What the task requires: Collect every line in the records below that contains the string "pyautogui". Case matters.
────
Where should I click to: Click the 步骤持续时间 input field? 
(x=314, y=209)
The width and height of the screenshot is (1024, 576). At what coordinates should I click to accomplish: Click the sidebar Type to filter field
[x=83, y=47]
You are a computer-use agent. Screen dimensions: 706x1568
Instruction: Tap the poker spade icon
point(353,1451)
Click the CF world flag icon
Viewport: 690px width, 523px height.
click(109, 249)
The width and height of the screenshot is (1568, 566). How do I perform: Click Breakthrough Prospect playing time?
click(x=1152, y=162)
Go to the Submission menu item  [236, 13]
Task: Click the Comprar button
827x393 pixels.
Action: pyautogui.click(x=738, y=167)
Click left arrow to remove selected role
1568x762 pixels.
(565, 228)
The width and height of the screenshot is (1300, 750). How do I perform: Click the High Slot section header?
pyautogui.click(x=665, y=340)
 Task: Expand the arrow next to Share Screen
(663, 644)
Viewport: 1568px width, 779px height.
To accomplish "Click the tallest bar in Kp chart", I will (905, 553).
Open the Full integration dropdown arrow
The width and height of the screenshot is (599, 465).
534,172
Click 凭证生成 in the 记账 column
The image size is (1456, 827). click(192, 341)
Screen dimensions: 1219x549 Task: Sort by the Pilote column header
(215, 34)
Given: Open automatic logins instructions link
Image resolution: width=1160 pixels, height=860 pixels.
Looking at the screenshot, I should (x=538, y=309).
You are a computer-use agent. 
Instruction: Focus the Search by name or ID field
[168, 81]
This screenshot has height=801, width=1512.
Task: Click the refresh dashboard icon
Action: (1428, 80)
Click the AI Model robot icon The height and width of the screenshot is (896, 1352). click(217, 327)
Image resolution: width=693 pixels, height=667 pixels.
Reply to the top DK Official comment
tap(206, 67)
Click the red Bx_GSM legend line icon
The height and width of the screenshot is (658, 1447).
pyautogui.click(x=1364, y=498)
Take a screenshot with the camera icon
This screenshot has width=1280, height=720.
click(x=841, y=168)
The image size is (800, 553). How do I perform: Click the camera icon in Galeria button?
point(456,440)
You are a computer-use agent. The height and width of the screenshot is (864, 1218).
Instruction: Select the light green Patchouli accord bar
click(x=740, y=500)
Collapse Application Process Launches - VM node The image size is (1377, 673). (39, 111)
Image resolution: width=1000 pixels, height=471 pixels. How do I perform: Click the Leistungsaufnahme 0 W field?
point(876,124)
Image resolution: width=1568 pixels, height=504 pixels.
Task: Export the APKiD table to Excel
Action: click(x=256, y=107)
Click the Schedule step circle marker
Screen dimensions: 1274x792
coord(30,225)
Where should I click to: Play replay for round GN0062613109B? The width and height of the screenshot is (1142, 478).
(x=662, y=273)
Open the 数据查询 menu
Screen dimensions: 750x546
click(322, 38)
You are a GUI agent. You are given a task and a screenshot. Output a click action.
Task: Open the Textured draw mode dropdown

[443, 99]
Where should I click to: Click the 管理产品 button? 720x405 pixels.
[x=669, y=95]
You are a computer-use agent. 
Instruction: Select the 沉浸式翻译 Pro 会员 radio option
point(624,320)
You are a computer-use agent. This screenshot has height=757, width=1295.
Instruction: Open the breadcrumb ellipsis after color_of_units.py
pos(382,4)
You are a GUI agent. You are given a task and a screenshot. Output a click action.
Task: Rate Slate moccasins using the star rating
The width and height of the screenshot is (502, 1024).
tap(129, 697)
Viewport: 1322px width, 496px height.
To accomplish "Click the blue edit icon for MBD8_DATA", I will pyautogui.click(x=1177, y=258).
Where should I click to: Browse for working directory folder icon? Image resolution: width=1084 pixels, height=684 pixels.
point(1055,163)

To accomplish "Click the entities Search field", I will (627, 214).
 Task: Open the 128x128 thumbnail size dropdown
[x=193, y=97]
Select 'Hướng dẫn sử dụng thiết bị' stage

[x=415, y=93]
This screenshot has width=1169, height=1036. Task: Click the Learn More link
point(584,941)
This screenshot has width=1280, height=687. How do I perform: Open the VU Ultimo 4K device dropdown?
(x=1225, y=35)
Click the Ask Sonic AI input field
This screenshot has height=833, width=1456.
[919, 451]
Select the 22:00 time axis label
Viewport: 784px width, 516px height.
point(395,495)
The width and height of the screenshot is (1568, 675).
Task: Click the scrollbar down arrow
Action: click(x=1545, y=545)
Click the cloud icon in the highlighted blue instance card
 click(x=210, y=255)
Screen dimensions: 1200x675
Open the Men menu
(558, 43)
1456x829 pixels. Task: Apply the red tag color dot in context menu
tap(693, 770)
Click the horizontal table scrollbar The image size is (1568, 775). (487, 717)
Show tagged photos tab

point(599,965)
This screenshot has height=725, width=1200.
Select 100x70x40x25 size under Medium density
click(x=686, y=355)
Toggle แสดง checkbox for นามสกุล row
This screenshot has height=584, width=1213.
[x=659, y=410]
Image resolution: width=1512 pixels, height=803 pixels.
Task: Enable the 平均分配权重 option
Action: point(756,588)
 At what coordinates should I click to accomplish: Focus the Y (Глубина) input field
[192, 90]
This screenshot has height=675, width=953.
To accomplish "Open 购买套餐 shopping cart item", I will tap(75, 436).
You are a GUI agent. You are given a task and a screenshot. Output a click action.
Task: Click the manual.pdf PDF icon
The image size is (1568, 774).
────
Reply:
Action: pyautogui.click(x=738, y=167)
pyautogui.click(x=665, y=340)
pyautogui.click(x=1364, y=498)
To accomplish "Click the blue edit icon for MBD8_DATA", I will pyautogui.click(x=1177, y=258).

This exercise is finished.